We want to understand how the time to find cached files grows as the cache size grows.
Analyze the time complexity of this proxy cache path setup.
proxy_cache_path /data/nginx/cache levels=1:2 keys_zone=mycache:10m max_size=1g inactive=60m use_temp_path=off;
This config sets where cached files are stored and how nginx organizes them in folders.
Look at how nginx finds cached files on disk.
- Primary operation: Searching for a cached file in nested directories based on key hash.
- How many times: Once per request needing cache lookup.
As cache size grows, more files exist but nginx uses folder levels to keep lookups fast.
| Input Size (n) | Approx. Operations |
|---|---|
| 10 files | Few folder checks, very fast lookup |
| 1000 files | Still few folder checks due to directory levels |
| 100000 files | Lookup remains quick because files are spread across many folders |
Pattern observation: Lookup time stays almost the same even as cache grows large.
Time Complexity: O(1)
This means nginx finds cached files in about the same time no matter how many files are cached.

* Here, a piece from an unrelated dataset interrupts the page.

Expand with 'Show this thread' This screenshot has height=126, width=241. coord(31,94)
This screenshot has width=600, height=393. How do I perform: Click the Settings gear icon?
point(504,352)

[X] Wrong: "More cached files always mean slower lookups because nginx must check every file."
[OK] Correct: nginx uses a folder structure to spread files, so it does not check all files but goes directly to the right folder.
Understanding how caching scales helps you explain real-world server speed and efficiency.
"What if we removed the 'levels' setting and stored all cached files in one folder? How would the time complexity change?"